# What is needed
After locating the line with "Screen dimensions: 1024x617", reproduce that line and every one following it exactly, up to the end of the entries.

====== Material shown ======

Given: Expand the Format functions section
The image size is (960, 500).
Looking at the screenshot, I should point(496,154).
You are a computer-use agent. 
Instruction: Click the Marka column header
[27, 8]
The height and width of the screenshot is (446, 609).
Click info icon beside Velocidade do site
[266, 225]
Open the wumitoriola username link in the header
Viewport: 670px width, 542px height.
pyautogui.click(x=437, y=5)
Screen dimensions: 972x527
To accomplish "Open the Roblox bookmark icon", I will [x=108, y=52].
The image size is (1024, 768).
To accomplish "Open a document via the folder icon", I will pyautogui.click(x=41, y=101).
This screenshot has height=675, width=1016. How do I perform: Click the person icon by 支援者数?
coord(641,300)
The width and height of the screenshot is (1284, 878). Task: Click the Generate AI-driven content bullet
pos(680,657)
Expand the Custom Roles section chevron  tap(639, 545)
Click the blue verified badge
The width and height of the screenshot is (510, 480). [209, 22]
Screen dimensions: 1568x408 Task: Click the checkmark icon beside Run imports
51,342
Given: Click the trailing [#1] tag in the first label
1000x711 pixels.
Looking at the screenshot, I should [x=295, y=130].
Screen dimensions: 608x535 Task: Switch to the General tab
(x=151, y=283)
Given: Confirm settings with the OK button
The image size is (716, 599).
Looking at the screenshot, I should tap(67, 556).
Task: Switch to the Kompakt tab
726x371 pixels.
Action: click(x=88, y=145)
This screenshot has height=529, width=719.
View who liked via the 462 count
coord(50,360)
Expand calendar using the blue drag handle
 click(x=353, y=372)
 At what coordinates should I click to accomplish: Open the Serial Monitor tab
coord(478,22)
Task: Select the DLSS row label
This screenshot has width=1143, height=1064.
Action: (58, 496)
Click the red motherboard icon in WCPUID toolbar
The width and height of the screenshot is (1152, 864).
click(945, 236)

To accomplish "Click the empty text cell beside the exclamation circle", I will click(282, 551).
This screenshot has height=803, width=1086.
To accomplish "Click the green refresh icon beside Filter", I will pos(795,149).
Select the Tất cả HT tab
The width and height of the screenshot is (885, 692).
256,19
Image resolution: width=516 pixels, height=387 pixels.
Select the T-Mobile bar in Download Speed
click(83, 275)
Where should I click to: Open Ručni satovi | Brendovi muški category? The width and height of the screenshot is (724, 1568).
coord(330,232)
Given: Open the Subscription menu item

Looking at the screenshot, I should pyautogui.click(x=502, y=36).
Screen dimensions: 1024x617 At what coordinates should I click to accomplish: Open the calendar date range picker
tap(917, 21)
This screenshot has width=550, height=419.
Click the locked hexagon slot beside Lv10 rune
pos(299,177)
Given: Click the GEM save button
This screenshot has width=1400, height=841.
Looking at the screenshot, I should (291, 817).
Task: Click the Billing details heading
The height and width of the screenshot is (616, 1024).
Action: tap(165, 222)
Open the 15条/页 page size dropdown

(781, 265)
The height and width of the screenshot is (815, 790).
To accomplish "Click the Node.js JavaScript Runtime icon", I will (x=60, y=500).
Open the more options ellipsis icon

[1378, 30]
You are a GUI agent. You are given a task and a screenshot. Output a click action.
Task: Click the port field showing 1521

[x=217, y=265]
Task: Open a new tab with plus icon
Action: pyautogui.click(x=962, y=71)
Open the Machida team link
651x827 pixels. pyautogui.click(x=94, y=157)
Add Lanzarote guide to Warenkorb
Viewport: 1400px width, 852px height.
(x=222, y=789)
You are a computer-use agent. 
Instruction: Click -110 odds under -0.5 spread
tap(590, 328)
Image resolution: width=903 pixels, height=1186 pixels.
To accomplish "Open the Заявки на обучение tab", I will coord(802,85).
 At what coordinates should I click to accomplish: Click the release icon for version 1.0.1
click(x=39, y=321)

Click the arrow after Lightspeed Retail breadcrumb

======

# Task output
Screen dimensions: 1024x617 At what coordinates should I click to accomplish: Open the calendar date range picker
tap(917, 21)
This screenshot has width=550, height=419.
Click the locked hexagon slot beside Lv10 rune
pos(299,177)
Given: Click the GEM save button
This screenshot has width=1400, height=841.
Looking at the screenshot, I should (291, 817).
Task: Click the Billing details heading
The height and width of the screenshot is (616, 1024).
Action: tap(165, 222)
Open the 15条/页 page size dropdown

(781, 265)
The height and width of the screenshot is (815, 790).
To accomplish "Click the Node.js JavaScript Runtime icon", I will (x=60, y=500).
Open the more options ellipsis icon

[1378, 30]
You are a GUI agent. You are given a task and a screenshot. Output a click action.
Task: Click the port field showing 1521

[x=217, y=265]
Task: Open a new tab with plus icon
Action: pyautogui.click(x=962, y=71)
Open the Machida team link
651x827 pixels. pyautogui.click(x=94, y=157)
Add Lanzarote guide to Warenkorb
Viewport: 1400px width, 852px height.
(x=222, y=789)
You are a computer-use agent. 
Instruction: Click -110 odds under -0.5 spread
tap(590, 328)
Image resolution: width=903 pixels, height=1186 pixels.
To accomplish "Open the Заявки на обучение tab", I will coord(802,85).
 At what coordinates should I click to accomplish: Click the release icon for version 1.0.1
click(x=39, y=321)

Click the arrow after Lightspeed Retail breadcrumb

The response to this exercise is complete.